= ЗАДАЧИ =
1. Перечислите всех людей, которых текст о жизнеописании Шевченко называет по фамилии.
2. Продолжите текст о жизнеописании Шевченко с того места, где он обрывается.

= ИСХОДНЫЙ ТЕКСТ =

Убедительно доказывая неуместность «фигур умолчания» или облегченных толкований, «оправдывающих» поэта, Е. Кирилюк одновременно дает страстную отповедь всяческим буржуазно-националистическим тенденциозным измышлениям, противоречащим самой сути идейно-политических и эстетических воззрений Шевченко. Именно поэтому перед нами не вариант «жития святых» и против чего предостерегал в свое время А. Белецкий), а правдивое жизнеописание человека и художника с живым и деятельным умом и сердцем, с мучительными поисками и раздумьями, сомнениями и разочарованиями, радостями и страданиями, находками и постижениями. Разнообразно богатая и сложная духовная жизнь художника находила живое, эмоционально и эстетически сильное выражение в его творчестве.

Свежее слово сказано, в частности, о двух важнейших творческих предприятиях Шевченко этого времени – о не полностью реализованном издании «Живописной Украины» и неосуществленном издании нового «Кобзаря». Отмечая все то, что характеризовало революционно-демократические, эстетические взгляды поэта, автор не упускает и того, что было следствием его недостаточной информированности или неумения последовательно применить конкретно-исторический подход к некоторым явлениям истории и культуры.

= ЗАПИСИ ДАТАСЕТА =
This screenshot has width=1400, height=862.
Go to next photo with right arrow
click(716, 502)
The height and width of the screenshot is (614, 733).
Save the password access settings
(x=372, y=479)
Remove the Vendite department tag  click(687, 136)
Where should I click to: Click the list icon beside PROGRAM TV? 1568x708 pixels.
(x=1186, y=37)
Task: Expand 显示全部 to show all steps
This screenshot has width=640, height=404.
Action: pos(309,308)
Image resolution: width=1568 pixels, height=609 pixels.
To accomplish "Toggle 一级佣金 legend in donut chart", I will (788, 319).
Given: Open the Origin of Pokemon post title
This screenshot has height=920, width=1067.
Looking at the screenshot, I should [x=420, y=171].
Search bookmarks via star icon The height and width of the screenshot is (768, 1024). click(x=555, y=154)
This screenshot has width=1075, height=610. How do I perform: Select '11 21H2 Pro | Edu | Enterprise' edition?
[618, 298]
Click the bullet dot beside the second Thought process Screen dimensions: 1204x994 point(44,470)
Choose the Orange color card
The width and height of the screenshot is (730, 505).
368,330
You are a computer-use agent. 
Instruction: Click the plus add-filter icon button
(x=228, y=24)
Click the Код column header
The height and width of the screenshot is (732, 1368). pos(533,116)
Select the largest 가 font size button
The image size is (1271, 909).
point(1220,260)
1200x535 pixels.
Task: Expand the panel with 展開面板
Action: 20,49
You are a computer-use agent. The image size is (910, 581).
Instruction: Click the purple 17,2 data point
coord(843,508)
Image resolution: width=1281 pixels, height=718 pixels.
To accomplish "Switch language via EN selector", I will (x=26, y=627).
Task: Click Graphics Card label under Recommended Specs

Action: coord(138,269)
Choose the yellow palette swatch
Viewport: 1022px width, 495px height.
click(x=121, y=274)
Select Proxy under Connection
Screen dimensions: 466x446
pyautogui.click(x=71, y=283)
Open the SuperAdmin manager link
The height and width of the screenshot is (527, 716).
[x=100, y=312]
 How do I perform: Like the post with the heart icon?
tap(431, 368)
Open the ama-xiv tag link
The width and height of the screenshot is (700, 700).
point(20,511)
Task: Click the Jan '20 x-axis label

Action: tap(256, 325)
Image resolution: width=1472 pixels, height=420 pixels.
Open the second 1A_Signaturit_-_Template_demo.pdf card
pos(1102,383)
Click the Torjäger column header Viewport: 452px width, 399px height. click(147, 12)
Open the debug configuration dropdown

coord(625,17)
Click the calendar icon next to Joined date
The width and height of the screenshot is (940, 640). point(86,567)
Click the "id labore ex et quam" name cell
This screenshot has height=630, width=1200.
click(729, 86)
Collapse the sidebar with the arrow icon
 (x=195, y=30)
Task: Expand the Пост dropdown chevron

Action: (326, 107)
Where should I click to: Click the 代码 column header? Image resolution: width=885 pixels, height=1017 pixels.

= ОТВЕТЫ =
1. Е. Кирилюк, Шевченко, А. Белецкий

2.
Очень хотелось бы более обстоятельного разговора о Кирилло-Мефодиевском братстве и участии в нем Шевченко, о связях поэта с петрашевцами, о плане издания журнала для пропаганды идеи республиканско-демократической федерации славянских народов – здесь остается еще большое поле для дальнейших научных розысков и исследований. Давно назрела потребность в научном издании документов и материалов Кирилло-Мефодиевского братства.

Уместно напомнить о все еще не оплаченном долге историков и археологов – изучении всего корпуса оригинальных материалов Шевченко периода его работы в Археографической комиссии.

Много нового находим в освещении пребывания поэта в ссылке (авторы разделов В. Шубравский и В. Смелянская, монография Л. Большакова) – уточнен ряд обстоятельств и дат внешней и творческой биографии, дана более широкая информация о местах, посещенных Шевченко, его окружении. Но главное, авторы более рельефно и ощутимо воссоздают политическую и духовную атмосферу, в которой жил и творил поэт.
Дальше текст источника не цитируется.